• Passage
Agent memory patterns: vector stores, knowledge graphs, and context engineering

An agent’s context window is working memory: fast, expensive, and wiped between sessions. Everything else — what it learned yesterday, what the user prefers, what happened in the last nine steps of a ten-step task — has to be engineered. That engineering has exactly four recurring patterns.

Step 1 — The four patterns

Pattern	Answers	Typical store
Scratchpad	”Where was I in this task?”	Plain file / task state object
Retrieval memory	”What do I know that’s relevant right now?”	Vector store
Knowledge graph	”How do these entities relate?”	Graph / triples
Profile memory	”What’s durably true about this user/project?”	Small curated documents

Most teams jump straight to a vector database. Wrong order: scratchpad and profile memory are cheaper, more debuggable, and cover most real failures. A NOTES.md the agent reads at session start is profile memory. A todo list it updates mid-task is a scratchpad. Ship those first.

Step 2 — Build retrieval memory you can actually inspect

The retrieval loop — store, score, recall, inject — is identical whether the scorer is bag-of-words or a 3,072-dimension embedding. So build it with a scorer you can debug by eye. Create memory.py:

import math
import re
from collections import Counter

def _tokens(text: str) -> Counter:
    return Counter(re.findall(r"[a-z0-9]+", text.lower()))

def _cosine(a: Counter, b: Counter) -> float:
    dot = sum(a[t] * b[t] for t in a.keys() & b.keys())
    norm = math.sqrt(sum(v * v for v in a.values())) * \
           math.sqrt(sum(v * v for v in b.values()))
    return dot / norm if norm else 0.0

class MemoryStore:
    """Retrieval memory with a transparent scorer.

    Swap _cosine-over-token-counts for embedding similarity in production;
    the interface — and every bug you'll meet — stays the same.
    """

    def __init__(self):
        self._items: list[tuple[str, Counter]] = []

    def add(self, text: str) -> None:
        self._items.append((text, _tokens(text)))

    def search(self, query: str, k: int = 3) -> list[tuple[float, str]]:
        q = _tokens(query)
        scored = [( _cosine(q, vec), text) for text, vec in self._items]
        return sorted(scored, reverse=True)[:k]


if __name__ == "__main__":
    memory = MemoryStore()
    memory.add("User prefers TypeScript over Python for new services.")
    memory.add("The staging database refresh runs Sundays at 02:00 UTC.")
    memory.add("Deploys require two approvals since the March incident.")

    for score, text in memory.search("should we pick Python or TypeScript for new services?"):
        print(f"{score:.2f}  {text}")

Run python memory.py — the preference memory scores on top by a wide margin (0.59 vs 0.00 for the unrelated entries on this toy corpus). Before the model sees anything, you can print exactly why a memory was recalled. That transparency is worth keeping until scale forces you off it.

• Supplied material
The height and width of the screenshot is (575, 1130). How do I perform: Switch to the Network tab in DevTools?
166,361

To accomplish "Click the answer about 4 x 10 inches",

• Set task A
Decide whether each statement agrees with the agent memory article, answering yes or no and quoting the deciding words: (i) Most teams begin with a vector database. (ii) A NOTES.md the agent reads at session start counts as a scratchpad. (iii) In the toy run, the preference memory scores 0.59.
• Set task B
Continue the agent memory article after its final sentence, "That transparency is worth keeping until scale forces you off it."
The data above come from a separate source and are unrelated to the agent memory article.

• Result A
(i) Yes: "Most teams jump straight to a vector database."
(ii) No: "A NOTES.md the agent reads at session start is profile memory."
(iii) Yes: "the preference memory scores on top by a wide margin (0.59 vs 0.00 for the unrelated entries on this toy corpus)"

• Result B
Step 3 — Inject memories as context, not commands

How recalled text enters the prompt matters as much as retrieval quality. Injected memories should be labeled as background, with provenance:

Relevant notes from memory (may be stale, verify before acting):
- [2026-05-12] User prefers TypeScript over Python for new services.

Unlabeled injection is how agents end up obeying a note from three months ago over the user in front of them. Memories inform; the current conversation commands.

Step 4 — When to graduate each component

To embeddings: when synonyms start missing (“DB” never matches “database”). Use any embedding API or a local model; keep the MemoryStore interface.
To a real vector DB (pgvector first if you already run Postgres): when memories outgrow RAM or need sharing across processes.
To a knowledge graph: only when your questions become relational — “which services depend on the thing that changed?” Retrieval memory can’t answer joins; graphs exist for that.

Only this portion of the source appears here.